**REQUIRED WORK:**
Lines outside the range are not wanted. Give again exactly the lines between the line holding "Image resolution: width=610" and the line holding "Given: Select the 百位杀1 analysis icon", inclusive, from the listing below.

**INPUT FOR THIS TASK:**
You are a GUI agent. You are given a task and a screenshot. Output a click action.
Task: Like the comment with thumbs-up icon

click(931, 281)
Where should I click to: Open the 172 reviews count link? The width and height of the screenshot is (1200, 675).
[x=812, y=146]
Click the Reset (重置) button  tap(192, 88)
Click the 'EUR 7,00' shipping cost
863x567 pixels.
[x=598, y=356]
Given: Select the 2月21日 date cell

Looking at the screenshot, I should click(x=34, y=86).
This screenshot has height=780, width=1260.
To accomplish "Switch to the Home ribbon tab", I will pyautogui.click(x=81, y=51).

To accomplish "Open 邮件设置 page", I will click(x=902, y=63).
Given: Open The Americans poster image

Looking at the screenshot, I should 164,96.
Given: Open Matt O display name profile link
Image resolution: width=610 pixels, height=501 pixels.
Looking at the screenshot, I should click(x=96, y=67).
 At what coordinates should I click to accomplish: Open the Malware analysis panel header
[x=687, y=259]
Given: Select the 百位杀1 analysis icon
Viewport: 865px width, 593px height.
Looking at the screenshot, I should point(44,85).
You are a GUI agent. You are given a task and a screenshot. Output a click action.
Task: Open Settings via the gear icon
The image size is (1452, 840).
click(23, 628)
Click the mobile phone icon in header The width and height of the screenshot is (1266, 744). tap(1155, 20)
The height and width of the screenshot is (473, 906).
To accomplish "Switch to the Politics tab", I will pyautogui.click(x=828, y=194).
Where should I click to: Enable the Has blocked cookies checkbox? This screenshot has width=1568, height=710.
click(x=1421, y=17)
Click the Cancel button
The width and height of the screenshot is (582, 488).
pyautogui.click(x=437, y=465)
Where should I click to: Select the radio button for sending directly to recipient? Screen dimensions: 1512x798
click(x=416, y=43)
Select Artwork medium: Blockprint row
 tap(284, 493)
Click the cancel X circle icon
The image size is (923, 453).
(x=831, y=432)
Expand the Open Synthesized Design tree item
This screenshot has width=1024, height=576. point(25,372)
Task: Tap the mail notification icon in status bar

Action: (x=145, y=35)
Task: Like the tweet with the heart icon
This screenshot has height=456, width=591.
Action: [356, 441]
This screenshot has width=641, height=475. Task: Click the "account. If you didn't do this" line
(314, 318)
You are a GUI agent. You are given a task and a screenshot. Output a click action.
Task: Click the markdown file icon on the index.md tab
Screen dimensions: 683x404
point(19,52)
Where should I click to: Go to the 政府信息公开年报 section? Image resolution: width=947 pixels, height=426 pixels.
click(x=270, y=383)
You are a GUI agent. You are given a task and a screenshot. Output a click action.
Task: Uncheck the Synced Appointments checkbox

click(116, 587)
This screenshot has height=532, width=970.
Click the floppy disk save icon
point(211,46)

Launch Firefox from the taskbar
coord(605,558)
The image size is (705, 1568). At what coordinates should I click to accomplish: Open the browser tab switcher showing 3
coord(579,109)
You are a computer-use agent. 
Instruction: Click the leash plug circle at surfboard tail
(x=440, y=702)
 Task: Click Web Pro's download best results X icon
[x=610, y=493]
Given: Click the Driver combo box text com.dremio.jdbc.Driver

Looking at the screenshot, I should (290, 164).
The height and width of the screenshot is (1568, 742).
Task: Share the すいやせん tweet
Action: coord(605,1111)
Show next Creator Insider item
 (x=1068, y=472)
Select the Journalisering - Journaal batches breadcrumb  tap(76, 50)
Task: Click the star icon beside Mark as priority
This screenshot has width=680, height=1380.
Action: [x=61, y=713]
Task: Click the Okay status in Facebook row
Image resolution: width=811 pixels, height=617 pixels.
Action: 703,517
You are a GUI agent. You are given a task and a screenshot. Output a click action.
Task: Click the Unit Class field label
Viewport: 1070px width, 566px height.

**ANSWER SECTION:**
Image resolution: width=610 pixels, height=501 pixels.
Looking at the screenshot, I should click(x=96, y=67).
 At what coordinates should I click to accomplish: Open the Malware analysis panel header
[x=687, y=259]
Given: Select the 百位杀1 analysis icon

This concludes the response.